I wrote on these pages that Buhari spoke in vain. Nobody would get paid with immediate effect. We are in January 2020 and we all know where things stand. Labor is still threatening the Governors…
It has not all been negative, however. Every month I open the pages of newspapers and read how many billions of naira were collected on account of the Value Added Tax, VAT, and distributed among the three tiers of government, I feel very happy.
I order two bottles of beer – one for me and the other for Dr Kalu Idika Kalu, KIK, who was the promoter of VAT during the Babangida regime. Kalu was ably supported by Dr Chu S P Okongwu, Chief Olu Falae, Professor Jubril Aminu, Professor Bolaji Akinyemi and Alhaji Abubakar Alhaji (Triple A) – and of course IBB himself who had the courage to accept the proposal and to pass the VAT Decree.
The supporters were in a distinct minority but I joined them. It was the right proposal and at the right time. Sound Economics is not a matter for majority decision. I visited the first Director General of VAT, Alhaji Zukogi in his office shortly after and predicted that VAT which was expected to rake in N5-6 billion the next year will eventually bring in at least N60 billion per annum. The fellow must have thought he was talking to a lunatic.
In 2019, VAT yielded almost N1 trillion while the nation’s four refineries lost about N150 billion. Organised Labour and socialist economic illiterates want VAT scrapped and refineries maintained. Obviously, common sense is not common. KIK deserves a monument in every state capital in Nigeria. I am proud to be associated with that success story in Nigeria. There were others; but one is enough. There is still some time left for recollections.
Now looking forward to 2020 one can read all the signs of grave problems which can be summarised in two inevitable events. First, the 2020 Budget signed into law promised GDP growth lower than projected population growth. That document has already promised us per capita income lower than what we now have.
Furthermore, the average Nigerian is now poorer than he was in 2013. At the end of 2020 we will be poorer than we were in 2012. Buhari did not mention that in his budget address. It would have been too embarrassing to admit that you are leading the people deeper into poverty.

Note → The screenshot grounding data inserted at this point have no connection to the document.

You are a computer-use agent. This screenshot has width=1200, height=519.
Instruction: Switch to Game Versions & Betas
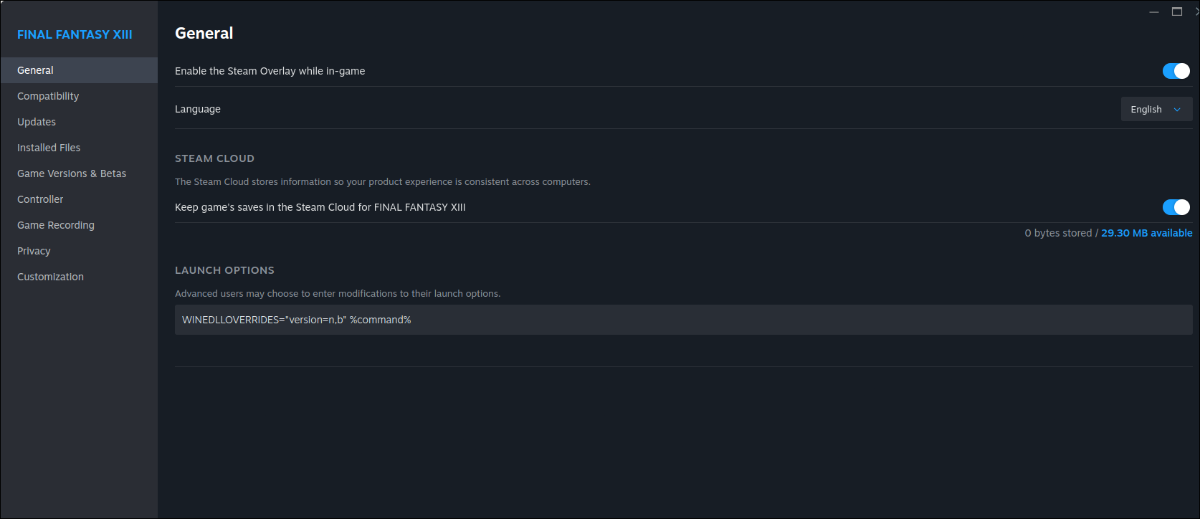(72, 173)
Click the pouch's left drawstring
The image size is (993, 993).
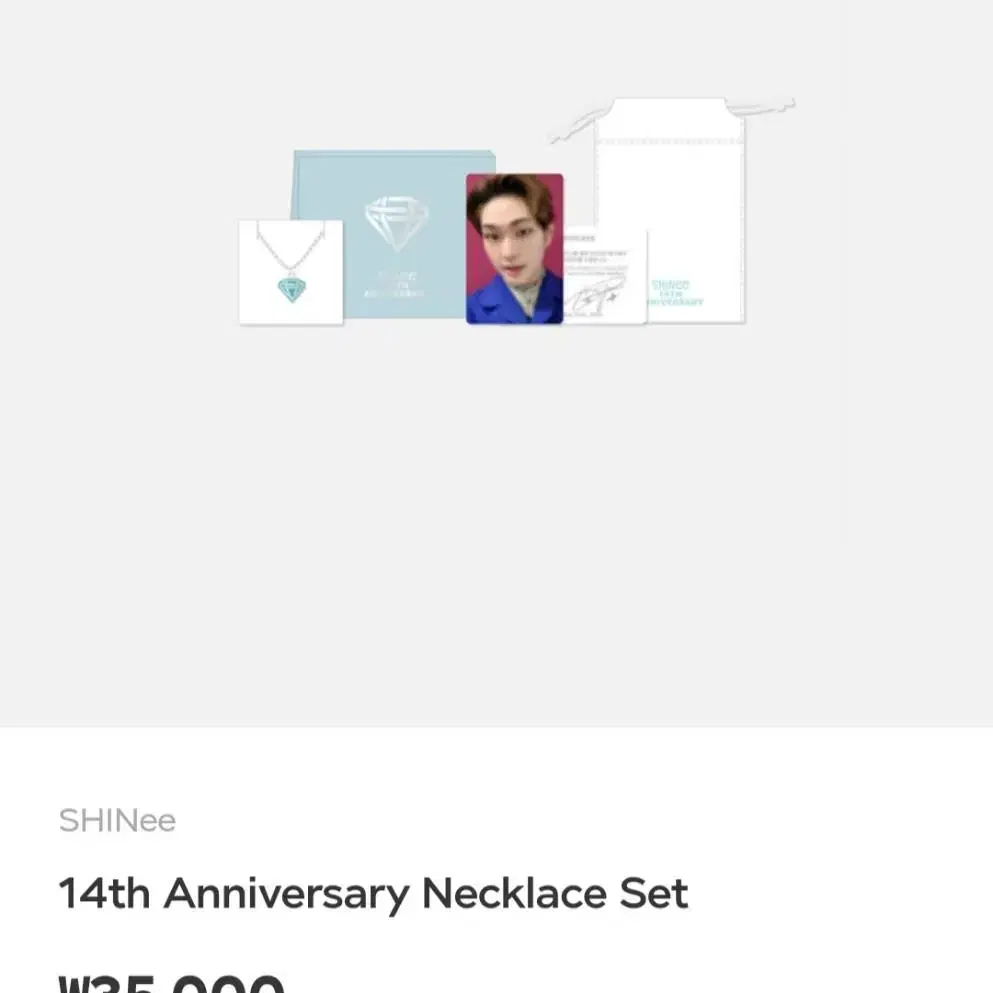(574, 125)
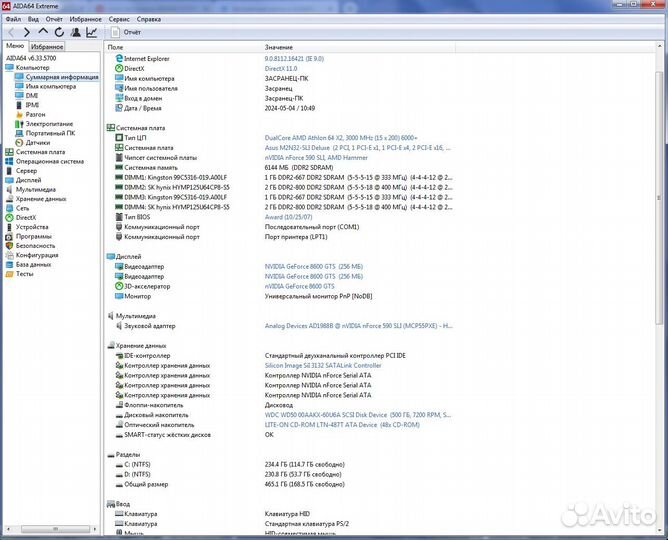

Second, the $30 billion loan request will certainly be granted. That means each Nigerian will have N495,000 added to his own share of the national debt burden. Yet, nothing in the budget reveals how the burden will be relieved.
Put together, the picture that emerges is an increasingly impoverished citizenry who must bear additional debt burden. And, there is no hope. Readers should return to the top and read what the French Prime Minister said years ago. A government is only as good as the leader of government.

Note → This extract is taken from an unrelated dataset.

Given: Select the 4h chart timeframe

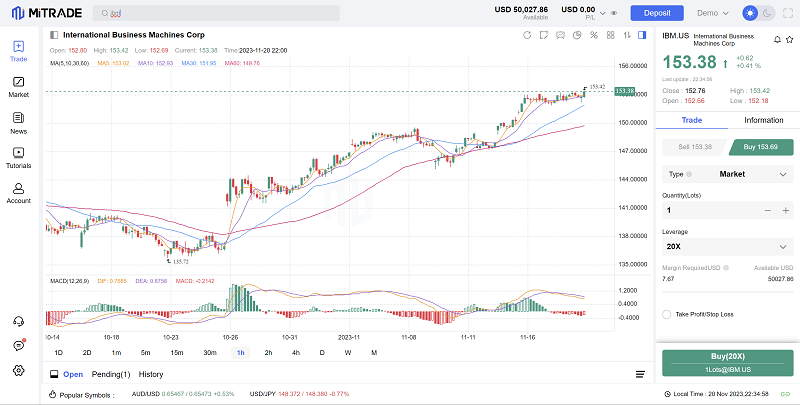Looking at the screenshot, I should [x=296, y=353].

If Buhari attends a meeting of world leaders anytime soon, he might sit side by side with two young ladies, young enough to be his grand-daughters, but representing nations that are more advanced and more highly regarded than Nigeria. People will listen politely to Buhari but more seriously to the young ladies. They lead their countries because they are current with most of the major global issues of our time.
Modern leaders read voraciously and they don’t appoint fools because they are the “people I can trust”. Effective leaders work with competent people irrespective of where they come from. For them, it is results that count. But, not here in Nigeria. Here, an incompetent Minister is retained for his loyalty irrespective of what he does to the rest of Nigeria.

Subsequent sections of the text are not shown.